First and second threshold comparator 33, 34 are connected to the outputs of first and second AND logic gate 30, 31 respectively, and generate a first and a second comparison signal C₁, C₂, which are read by microprocessor 6b. More specifically, first and second comparison signal C₁, C₂ are the results of comparing the outputs of first and second AND logic gate 30, 31 respectively with a variable threshold voltage.

More specifically, depending on the state of a switch 35 controlled by a control signal TSOG sent by microprocessor 6b, the threshold voltage may assume a first positive value (V_TH) or a second negative value (−V_TH) opposite the first value.

Transmission stage 5, at the output of first circuit section 1a, receives outputs OUT1a, OUT2a, OUT3a, OUT4a of demultiplexer circuit 12a via the interposition of a second optoisolator 17, and controls four respective beacons.

Data transmission device 1 also comprises a watchdog circuit 18, which receives an enabling signal from each microprocessor 6a, 6b via the interposition of a third optoisolator 19 to keep microprocessors 6a, 6b galvanically isolated.

More specifically, watchdog circuit 18 supplies second optoisolator 17 with a supply voltage V_dc.

Data transmission device 1 operates as follows.

First and second circuit section 1a and 1b (FIG. 1) receive input signals relative to the status of the railway line independently.

More specifically, acquisition circuit 7a, 7b acquires and transmits the voltage and current values of the input signals to relative microprocessor 6a, 6b, and may also acquire a voltage of known value to test correct operation of the acquisition channels.

Each microprocessor 6a, 6b accesses the two physically separate (work and test) banks of relative RAM memory 9a, 9b. More specifically, first, work operations are performed on a first bank—the work bank—while a second bank—the test bank—is simultaneously tested. Once testing is completed, the work memory area is copied in the tested second bank, work operations are performed on the second bank, and the first bank is tested. In other words, the two work banks are switched and operation-tested continually with no interruption in the work operations.

On the basis of the data received by respective acquisition circuit 7a, 7b, microprocessor 6a, 6b independently selects an appropriate telegram from telegram memory 8a, 8b on the basis of predetermined (known) internal rules.

More specifically, on the basis of the input data, an appropriate telegram TG1, TG2, TG3, TG4 is generated in known manner for each of the four beacons, and, from the four telegrams TG1, TG2, TG3, TG4, an overall telegram is formed comprising a number of groups of successive bits, each group comprising bits having corresponding locations in the various telegrams.
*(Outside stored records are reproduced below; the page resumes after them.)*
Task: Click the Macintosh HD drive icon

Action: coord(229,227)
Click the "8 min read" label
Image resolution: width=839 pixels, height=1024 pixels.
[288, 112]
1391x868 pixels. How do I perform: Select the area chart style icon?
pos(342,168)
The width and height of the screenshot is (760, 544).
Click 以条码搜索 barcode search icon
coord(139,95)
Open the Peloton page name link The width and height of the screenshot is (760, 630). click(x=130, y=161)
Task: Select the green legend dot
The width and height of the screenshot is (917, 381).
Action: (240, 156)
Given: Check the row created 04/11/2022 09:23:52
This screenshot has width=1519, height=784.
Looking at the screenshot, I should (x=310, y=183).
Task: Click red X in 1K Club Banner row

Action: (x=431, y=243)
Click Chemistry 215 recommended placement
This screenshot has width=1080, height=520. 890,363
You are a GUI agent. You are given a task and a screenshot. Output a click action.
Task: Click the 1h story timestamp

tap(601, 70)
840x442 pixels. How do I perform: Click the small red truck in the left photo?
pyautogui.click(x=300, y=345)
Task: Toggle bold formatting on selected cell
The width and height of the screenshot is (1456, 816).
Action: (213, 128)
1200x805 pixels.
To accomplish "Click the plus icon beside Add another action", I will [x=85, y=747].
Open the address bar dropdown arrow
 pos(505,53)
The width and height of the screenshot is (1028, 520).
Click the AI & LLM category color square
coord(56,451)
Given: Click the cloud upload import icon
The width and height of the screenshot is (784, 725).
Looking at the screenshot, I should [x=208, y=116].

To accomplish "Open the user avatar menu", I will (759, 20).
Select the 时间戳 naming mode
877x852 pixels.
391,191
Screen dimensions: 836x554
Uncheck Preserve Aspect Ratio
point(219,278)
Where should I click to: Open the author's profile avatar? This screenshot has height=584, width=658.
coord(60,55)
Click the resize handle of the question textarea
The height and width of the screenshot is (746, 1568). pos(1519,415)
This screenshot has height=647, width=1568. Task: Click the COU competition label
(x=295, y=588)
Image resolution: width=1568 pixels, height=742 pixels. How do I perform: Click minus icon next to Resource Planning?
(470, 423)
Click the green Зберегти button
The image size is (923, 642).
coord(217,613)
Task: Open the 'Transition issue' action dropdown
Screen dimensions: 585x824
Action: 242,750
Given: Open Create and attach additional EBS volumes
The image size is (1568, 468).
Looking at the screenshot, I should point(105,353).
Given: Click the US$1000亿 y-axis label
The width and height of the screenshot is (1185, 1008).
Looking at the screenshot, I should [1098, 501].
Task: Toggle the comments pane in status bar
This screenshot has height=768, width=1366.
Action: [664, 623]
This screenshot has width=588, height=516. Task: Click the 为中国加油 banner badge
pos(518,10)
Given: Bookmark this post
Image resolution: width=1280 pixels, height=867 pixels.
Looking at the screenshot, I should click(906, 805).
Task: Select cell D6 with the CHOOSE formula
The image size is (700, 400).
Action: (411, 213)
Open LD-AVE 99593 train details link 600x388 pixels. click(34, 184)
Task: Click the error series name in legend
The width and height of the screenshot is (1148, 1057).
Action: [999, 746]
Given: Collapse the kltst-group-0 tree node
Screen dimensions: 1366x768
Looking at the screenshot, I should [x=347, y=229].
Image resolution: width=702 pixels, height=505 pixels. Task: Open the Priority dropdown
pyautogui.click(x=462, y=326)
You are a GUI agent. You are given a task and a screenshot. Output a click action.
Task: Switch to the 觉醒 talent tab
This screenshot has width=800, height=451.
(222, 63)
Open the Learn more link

That is, the first group of bits comprises the first bits in telegrams TG1, TG2, TG3, TG4, the second group of bits comprises the second bits in telegrams TG1, TG2, TG3, TG4, and so on up to the end of the telegrams.

The overall telegram so formed is transmitted over serial transmission channel 10a, 10b at a transmission speed of four times the frequency used to transmit data to the beacons.

A number of beacons (four in the example shown) can thus be controlled over one TDM (Time Division Multiplexing) serial transmission channel for continuous data transmission to the beacons.

Synchronization logic in first and second microprocessor 6a, 6b synchronizes telegram transmission over serial transmission channels 10a, 10b using a common clock signal.

The overall telegram generated by microprocessor 6a, 6b is received by respective demultiplexer circuit 12a, 12b, which transmits the various bits in each group to respective outputs OUT1a/b, OUT2a/b, OUT3a/b, OUT4a/b, so that the respective telegram TG1, TG2, TG3, TG4 to be transmitted to the respective beacon is reconstructed at each output OUT1a/b, OUT2a/b, OUT3a/b, OUT4a/b.

Demultiplexer circuit 12a, 12b performs this operation by means of sequential logic synchronous with the clock signal by which data is transmitted over serial transmission channel 10a, 10b.

The four reconstructed telegrams at outputs OUT1a/b, OUT2a/b, OUT3a/b, OUT4a/b are then sent to comparing circuits 14a, 14b.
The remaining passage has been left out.